I wouldn't waste my time and invest my energy,effort,and emotions into a girl who "doesn't know",or "doesn't know what to feel".

How long has this been going on anyway? 9 months to a year?

I know. This is what I meant by you having to do things you won't want to do.

The reason it's hard now is because you've invested your emotions into her,so it's hard to just walk away.

You don't have to do this,you know. You can just continue with the way things are.

Just understand that this women DOES WANT a relationship.

She DOES,but at the moment she hasn't found anyone she wants to commit to.

So since you're behavior changes,her emotions towards you "flip-flop".

More than likely,you"ve spent too much time laughing,joking,playing around,and talking with her,and because of that she "feels" more friendly towards you than boyfriend/girlfriend sexual chemistry.

Cordon was right about what he said,these situations usually end up in the guy getting hurt.

Well? You said this would be hard to do because you two enjoy going out together.

Is this challenge enough for ya?
Well, the next few weeks leave me with plenty of opportunities for social/dating interaction and I'll be taking full advantage this time. :)

I agree in general - As I said above, it is the strength of her reaction/passion when she is on for me and a few other things that make me want to work this particular one through. - There were significant practical barriers that complicated matters last time that are not in place now.

It is just short of six months, after a gap of nearly five years.

This has been on my mind since the beginning, so I have been ready to take sterner action all the time. Again, also early-on I accepted that there was a significant part of me that wondered why on earth I gave her the time of day - Finding some decent alternative thinking, away from my own circle has greatly helped me clarify my own thoughts as well.

Again, I wouldn't have stuck around this long if I had failed to see some investment on her part as well and yes, there seems to be quite a bit.

No, I was ready and looking to change things when I found this place - again, I wish I'd found it a lot earlier. :)

Yes, again there was a point early on when I realised that despite what she said, she did want a relationship. Call it gut feeling/past experience or whatever.

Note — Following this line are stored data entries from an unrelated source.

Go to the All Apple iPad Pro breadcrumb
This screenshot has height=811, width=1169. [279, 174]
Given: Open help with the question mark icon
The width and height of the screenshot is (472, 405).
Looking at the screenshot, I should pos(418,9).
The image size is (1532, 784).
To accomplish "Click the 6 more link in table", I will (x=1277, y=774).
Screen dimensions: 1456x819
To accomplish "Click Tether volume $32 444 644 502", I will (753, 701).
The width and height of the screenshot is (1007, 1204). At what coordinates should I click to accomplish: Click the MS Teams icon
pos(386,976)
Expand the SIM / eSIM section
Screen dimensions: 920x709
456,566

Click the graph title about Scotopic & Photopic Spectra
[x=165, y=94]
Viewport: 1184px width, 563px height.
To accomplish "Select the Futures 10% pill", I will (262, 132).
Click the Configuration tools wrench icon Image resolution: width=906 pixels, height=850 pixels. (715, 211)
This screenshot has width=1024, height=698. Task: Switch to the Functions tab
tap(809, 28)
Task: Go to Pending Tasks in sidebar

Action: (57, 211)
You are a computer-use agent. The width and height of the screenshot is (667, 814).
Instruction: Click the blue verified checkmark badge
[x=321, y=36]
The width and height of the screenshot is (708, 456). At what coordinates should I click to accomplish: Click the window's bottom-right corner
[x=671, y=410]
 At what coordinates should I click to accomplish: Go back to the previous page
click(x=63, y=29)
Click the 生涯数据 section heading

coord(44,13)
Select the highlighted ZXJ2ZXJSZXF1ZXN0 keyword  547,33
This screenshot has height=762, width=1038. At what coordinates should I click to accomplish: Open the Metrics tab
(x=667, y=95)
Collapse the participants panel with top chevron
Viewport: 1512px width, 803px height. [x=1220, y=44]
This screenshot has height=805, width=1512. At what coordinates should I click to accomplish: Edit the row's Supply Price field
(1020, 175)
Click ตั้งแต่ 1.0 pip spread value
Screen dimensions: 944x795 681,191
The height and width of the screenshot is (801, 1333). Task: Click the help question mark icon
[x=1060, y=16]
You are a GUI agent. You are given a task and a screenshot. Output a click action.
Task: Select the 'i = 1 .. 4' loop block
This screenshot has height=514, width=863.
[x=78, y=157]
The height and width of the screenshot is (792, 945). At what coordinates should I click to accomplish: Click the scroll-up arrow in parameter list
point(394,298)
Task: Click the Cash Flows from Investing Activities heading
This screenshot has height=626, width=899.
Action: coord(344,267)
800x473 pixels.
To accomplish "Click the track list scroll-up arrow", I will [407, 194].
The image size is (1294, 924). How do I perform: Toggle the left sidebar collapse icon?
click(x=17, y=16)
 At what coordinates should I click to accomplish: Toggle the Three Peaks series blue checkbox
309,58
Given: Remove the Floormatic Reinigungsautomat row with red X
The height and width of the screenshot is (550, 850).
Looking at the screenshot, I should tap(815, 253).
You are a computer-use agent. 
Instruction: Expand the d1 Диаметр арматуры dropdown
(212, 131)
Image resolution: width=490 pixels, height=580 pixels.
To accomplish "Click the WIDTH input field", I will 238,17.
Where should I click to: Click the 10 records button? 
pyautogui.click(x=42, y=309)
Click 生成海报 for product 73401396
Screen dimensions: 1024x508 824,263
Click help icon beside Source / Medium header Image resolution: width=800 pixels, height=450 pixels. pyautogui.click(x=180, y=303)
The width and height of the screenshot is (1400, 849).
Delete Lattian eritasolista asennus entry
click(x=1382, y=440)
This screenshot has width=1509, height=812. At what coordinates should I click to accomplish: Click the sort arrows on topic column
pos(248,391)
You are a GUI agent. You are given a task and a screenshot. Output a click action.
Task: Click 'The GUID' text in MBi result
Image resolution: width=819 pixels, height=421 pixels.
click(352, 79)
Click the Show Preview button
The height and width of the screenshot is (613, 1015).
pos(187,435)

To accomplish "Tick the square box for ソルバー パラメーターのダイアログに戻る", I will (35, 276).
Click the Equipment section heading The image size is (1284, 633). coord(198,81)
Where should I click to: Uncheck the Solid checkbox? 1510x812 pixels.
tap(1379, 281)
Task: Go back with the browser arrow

Yes - I fully accept now that I was way too slow beginning but TBH, a lot has happened in her life since I last knew her and I also wanted to get to know her properly again, before deciding what I wanted myself. I have twice before made the mistake of getting into something with someone who had held back something important and whilst one was short lived and no long term problem, the other was serious and damaging.

I've had no illusions about this one from the start. That makes the chance of hurt much less IMO.

Yup, not easy but I've walked away from her with no further contact before, so yes I can do it again if I have too.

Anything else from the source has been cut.